Material for this exercise —
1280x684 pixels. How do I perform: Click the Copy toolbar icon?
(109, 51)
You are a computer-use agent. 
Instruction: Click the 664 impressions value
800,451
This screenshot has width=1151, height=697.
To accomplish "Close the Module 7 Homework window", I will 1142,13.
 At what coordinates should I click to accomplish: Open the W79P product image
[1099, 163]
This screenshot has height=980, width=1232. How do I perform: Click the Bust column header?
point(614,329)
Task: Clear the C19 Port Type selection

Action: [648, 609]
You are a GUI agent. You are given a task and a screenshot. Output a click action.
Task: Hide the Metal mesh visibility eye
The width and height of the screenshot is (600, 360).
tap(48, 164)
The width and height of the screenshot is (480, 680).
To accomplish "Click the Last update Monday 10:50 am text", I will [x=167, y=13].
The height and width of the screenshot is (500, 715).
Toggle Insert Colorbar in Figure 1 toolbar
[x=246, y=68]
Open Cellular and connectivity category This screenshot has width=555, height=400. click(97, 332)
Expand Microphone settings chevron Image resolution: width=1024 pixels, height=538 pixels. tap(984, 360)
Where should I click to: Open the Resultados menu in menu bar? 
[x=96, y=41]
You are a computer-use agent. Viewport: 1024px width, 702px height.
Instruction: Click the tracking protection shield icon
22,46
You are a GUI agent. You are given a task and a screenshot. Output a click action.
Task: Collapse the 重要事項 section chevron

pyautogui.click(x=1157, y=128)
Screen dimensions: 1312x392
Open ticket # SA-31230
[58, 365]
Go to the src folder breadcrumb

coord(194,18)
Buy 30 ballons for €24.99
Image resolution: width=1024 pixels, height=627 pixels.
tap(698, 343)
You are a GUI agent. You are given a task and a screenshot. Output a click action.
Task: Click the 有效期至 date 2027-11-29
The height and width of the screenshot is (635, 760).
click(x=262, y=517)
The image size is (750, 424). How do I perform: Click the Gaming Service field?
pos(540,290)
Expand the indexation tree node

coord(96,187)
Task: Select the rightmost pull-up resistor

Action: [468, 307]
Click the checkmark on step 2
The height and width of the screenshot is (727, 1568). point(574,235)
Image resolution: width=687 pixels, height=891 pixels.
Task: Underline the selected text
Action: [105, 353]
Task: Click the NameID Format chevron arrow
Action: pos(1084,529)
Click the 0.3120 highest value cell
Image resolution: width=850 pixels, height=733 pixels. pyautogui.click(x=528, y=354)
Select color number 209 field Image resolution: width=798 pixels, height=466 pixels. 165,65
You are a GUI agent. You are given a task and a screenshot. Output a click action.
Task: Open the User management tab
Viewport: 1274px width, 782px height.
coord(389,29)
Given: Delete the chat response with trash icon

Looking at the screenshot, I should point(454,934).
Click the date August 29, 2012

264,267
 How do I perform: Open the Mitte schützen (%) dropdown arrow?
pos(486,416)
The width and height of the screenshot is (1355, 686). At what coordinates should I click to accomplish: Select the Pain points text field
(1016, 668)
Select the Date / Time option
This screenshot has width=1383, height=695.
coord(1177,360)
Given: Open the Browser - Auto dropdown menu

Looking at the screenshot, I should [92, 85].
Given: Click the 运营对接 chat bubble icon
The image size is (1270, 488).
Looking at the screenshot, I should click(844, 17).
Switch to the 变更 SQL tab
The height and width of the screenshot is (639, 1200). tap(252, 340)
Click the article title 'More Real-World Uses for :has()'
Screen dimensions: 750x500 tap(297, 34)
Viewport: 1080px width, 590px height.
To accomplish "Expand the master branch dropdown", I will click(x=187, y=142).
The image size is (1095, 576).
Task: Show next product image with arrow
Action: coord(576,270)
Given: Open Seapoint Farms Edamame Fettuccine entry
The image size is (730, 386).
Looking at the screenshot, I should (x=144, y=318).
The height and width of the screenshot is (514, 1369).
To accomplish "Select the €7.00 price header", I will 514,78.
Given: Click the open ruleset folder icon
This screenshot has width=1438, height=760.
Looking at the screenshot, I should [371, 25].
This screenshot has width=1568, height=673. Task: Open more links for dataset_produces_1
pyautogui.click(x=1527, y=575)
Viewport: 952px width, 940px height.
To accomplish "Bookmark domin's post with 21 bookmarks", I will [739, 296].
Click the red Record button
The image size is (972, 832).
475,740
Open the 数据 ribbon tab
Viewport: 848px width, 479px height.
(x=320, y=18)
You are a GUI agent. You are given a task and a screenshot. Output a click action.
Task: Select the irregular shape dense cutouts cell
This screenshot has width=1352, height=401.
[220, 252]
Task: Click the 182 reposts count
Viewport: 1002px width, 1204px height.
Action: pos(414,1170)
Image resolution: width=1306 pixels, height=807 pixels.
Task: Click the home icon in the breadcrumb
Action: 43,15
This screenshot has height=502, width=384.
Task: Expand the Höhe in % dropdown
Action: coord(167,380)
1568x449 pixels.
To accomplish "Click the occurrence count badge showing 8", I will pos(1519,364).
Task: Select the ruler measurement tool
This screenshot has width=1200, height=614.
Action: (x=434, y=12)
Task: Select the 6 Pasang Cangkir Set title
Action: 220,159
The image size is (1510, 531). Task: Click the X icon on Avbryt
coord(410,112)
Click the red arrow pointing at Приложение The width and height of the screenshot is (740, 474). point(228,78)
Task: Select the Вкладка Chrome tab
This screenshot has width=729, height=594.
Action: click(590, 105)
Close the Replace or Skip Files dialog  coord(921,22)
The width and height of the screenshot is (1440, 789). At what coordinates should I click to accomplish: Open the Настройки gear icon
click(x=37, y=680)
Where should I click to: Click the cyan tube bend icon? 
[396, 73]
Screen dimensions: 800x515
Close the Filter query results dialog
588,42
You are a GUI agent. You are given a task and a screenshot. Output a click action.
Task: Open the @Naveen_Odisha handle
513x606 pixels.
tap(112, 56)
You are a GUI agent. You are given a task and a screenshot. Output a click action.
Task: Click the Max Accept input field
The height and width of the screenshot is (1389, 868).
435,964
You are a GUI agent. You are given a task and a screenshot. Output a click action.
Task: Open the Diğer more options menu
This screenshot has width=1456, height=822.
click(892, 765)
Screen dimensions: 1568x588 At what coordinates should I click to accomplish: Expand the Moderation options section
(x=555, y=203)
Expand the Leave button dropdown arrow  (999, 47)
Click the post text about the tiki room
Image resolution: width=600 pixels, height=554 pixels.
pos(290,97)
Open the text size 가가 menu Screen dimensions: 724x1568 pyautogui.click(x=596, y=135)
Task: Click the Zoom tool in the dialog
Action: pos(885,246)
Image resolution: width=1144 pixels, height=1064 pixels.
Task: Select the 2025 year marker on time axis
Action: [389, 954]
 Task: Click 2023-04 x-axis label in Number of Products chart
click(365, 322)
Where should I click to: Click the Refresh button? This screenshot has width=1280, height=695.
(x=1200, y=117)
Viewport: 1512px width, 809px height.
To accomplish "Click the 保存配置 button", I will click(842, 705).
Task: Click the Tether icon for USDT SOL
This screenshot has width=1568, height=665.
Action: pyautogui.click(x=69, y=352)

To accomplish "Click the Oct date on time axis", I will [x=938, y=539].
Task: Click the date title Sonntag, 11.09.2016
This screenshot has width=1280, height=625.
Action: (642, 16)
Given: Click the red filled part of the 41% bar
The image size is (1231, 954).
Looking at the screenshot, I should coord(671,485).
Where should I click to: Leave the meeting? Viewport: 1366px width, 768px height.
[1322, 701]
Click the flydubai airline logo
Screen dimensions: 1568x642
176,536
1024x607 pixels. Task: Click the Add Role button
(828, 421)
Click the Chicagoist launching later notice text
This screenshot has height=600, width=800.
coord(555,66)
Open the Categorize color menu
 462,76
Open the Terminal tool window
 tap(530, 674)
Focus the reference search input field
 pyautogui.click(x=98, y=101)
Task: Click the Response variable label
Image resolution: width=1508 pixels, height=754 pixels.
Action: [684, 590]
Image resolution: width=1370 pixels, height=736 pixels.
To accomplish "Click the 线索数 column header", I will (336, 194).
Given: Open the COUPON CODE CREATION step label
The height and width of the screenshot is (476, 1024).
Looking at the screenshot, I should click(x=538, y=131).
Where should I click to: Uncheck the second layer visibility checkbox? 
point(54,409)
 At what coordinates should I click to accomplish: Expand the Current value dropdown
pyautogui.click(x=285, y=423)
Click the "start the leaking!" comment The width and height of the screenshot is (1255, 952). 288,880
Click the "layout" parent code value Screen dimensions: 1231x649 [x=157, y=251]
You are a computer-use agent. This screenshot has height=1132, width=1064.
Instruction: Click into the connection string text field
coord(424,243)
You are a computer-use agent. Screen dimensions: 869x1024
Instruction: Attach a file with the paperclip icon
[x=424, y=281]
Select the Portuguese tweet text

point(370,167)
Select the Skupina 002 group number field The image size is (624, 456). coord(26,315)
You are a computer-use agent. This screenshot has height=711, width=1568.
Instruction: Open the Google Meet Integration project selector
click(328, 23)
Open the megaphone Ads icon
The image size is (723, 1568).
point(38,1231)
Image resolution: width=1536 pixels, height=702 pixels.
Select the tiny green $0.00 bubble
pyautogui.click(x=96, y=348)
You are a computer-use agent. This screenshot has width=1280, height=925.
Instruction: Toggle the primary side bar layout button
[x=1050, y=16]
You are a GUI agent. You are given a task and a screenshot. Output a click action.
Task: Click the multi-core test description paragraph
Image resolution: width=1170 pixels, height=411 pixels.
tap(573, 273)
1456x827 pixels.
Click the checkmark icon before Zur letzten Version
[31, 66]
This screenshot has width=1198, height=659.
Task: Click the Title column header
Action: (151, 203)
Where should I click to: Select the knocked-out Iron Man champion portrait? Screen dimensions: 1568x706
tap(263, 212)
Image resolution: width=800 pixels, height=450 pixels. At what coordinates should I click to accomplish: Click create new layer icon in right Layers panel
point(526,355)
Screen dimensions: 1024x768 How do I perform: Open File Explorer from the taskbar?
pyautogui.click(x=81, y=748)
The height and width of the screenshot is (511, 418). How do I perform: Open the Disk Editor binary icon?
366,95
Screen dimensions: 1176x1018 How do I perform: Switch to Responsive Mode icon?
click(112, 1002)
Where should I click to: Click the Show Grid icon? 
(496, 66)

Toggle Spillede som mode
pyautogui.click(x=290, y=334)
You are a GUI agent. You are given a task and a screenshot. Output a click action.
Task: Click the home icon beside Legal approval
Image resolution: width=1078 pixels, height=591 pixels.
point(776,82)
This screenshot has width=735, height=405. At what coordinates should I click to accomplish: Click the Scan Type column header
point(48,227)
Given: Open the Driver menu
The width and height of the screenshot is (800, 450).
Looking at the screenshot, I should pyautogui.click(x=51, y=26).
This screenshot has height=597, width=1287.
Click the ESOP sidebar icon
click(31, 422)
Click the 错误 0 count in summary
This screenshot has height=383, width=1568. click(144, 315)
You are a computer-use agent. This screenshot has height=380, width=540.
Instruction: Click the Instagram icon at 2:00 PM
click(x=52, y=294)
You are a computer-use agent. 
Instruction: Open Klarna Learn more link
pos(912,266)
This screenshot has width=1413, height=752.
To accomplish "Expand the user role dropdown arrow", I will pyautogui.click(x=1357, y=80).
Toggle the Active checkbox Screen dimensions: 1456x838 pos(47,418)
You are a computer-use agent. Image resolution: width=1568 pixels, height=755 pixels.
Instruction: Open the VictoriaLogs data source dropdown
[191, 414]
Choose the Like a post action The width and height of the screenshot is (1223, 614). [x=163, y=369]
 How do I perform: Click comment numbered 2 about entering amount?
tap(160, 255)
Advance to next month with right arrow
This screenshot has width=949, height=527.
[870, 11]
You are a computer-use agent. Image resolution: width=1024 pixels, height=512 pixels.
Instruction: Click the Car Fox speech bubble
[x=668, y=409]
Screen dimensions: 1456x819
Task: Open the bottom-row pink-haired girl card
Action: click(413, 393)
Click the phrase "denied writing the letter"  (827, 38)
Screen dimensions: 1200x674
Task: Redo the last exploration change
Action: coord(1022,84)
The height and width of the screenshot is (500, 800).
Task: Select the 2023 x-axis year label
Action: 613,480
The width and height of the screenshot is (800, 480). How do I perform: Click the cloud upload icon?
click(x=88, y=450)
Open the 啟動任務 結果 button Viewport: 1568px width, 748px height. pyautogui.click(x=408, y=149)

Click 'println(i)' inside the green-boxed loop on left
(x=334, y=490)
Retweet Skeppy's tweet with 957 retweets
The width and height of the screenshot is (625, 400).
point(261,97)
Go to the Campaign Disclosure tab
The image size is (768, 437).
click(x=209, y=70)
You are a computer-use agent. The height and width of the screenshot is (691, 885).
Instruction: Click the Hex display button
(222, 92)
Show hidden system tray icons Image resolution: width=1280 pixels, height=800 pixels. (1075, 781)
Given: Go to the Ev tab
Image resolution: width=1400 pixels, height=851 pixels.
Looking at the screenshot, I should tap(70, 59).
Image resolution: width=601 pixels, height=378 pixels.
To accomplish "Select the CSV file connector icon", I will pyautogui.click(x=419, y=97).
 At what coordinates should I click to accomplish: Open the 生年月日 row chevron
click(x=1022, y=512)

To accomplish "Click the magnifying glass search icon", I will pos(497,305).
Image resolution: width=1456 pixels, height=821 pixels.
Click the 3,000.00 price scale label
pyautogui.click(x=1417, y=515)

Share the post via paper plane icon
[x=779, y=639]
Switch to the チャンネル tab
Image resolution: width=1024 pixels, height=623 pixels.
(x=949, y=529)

Exercise details — Look above for the line with "This screenshot has height=600, width=800." and the line with "Image resolution: width=1370", and reproduce exactly those two lines plus every line between, nothing more.

Exercise output —
This screenshot has height=600, width=800.
coord(555,66)
Open the Categorize color menu
 462,76
Open the Terminal tool window
 tap(530, 674)
Focus the reference search input field
 pyautogui.click(x=98, y=101)
Task: Click the Response variable label
Image resolution: width=1508 pixels, height=754 pixels.
Action: [684, 590]
Image resolution: width=1370 pixels, height=736 pixels.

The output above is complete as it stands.